Records for locating displayed items:
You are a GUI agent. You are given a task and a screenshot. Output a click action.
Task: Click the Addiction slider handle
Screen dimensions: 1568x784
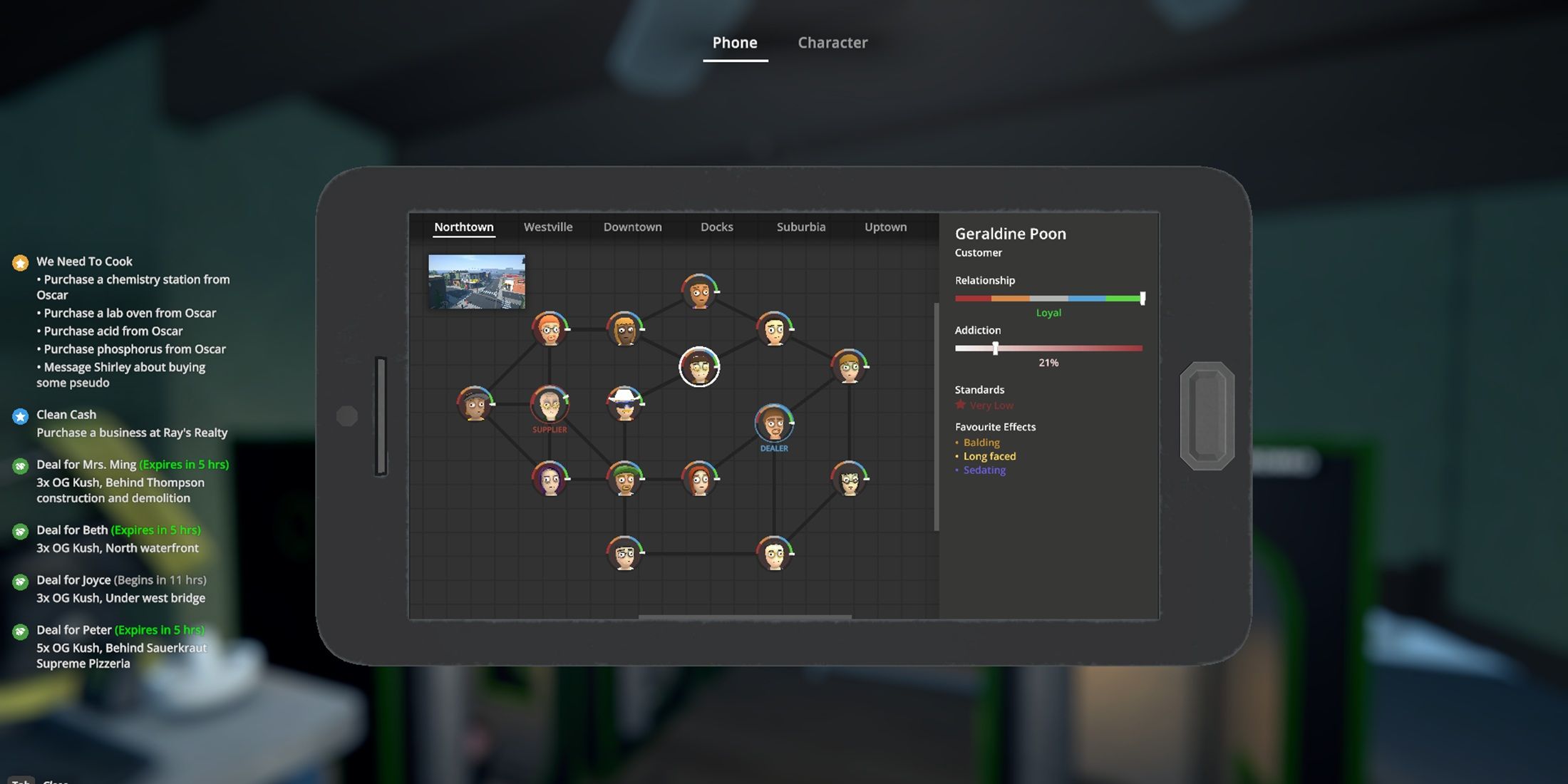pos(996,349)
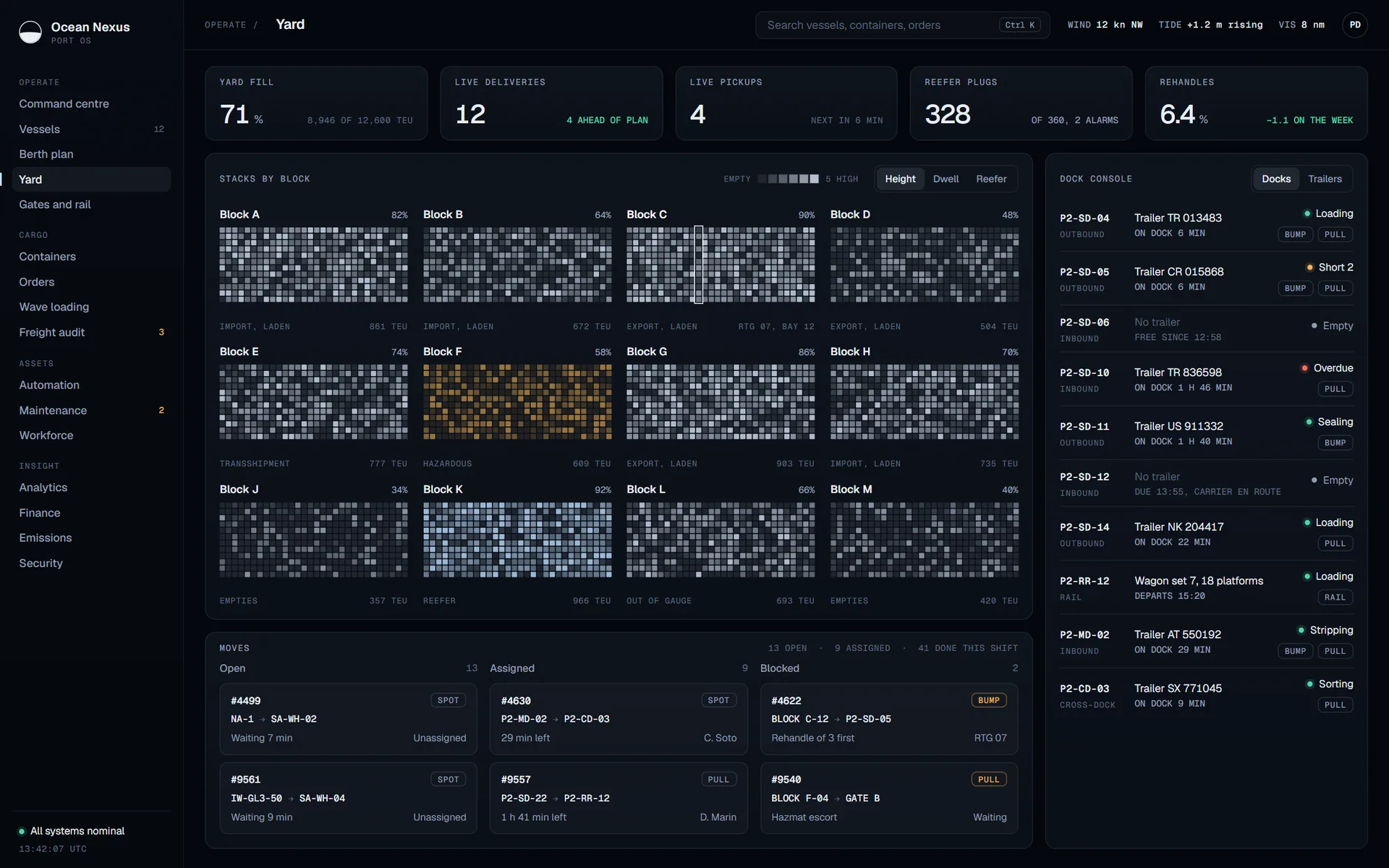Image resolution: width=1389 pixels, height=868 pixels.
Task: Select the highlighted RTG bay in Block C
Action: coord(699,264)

* * *

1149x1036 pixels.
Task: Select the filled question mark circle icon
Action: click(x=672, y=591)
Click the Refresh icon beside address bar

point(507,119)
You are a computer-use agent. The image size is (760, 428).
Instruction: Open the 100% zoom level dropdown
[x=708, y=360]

==

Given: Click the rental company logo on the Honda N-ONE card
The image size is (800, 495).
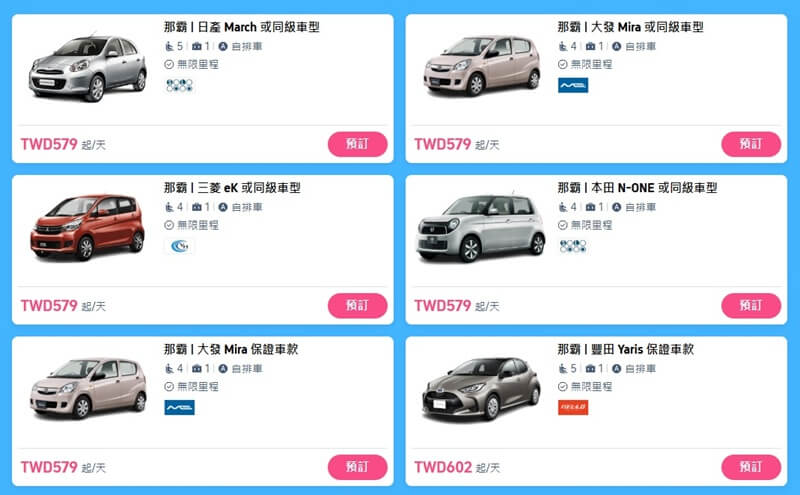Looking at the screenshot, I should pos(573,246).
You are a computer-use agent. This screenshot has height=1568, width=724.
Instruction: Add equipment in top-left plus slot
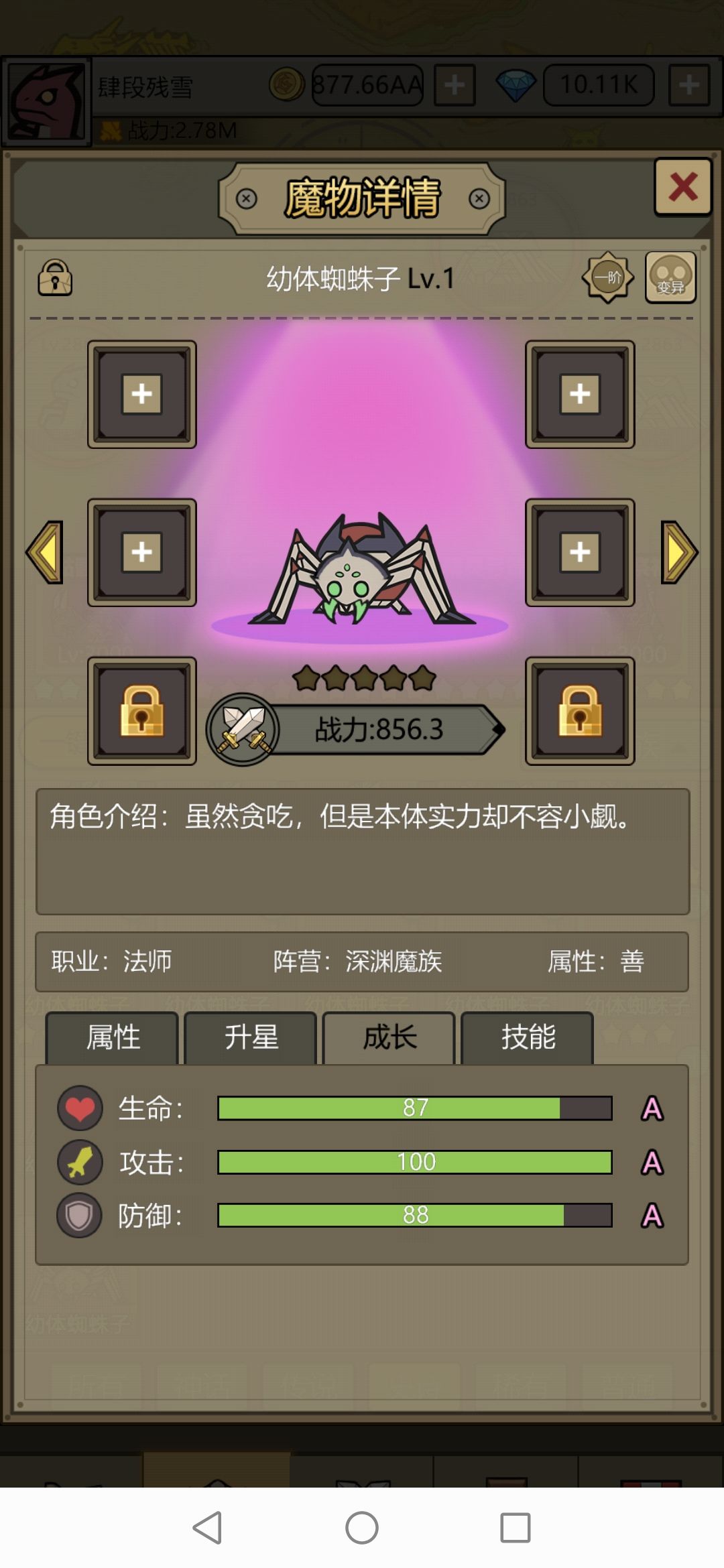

What the task asks:
Put the lines from the one containing "You are a GUI" through the one containing "Action: coord(699,264)", both included, into a JSON list of strings with one string per line, skipping blank lines and leaving the pictures out.

Solved problem:
[
  "You are a GUI agent. You are given a task and a screenshot. Output a click action.",
  "Task: Click the Addiction slider handle",
  "Screen dimensions: 1568x784",
  "pos(996,349)",
  "Image resolution: width=1389 pixels, height=868 pixels.",
  "Task: Select the highlighted RTG bay in Block C",
  "Action: coord(699,264)"
]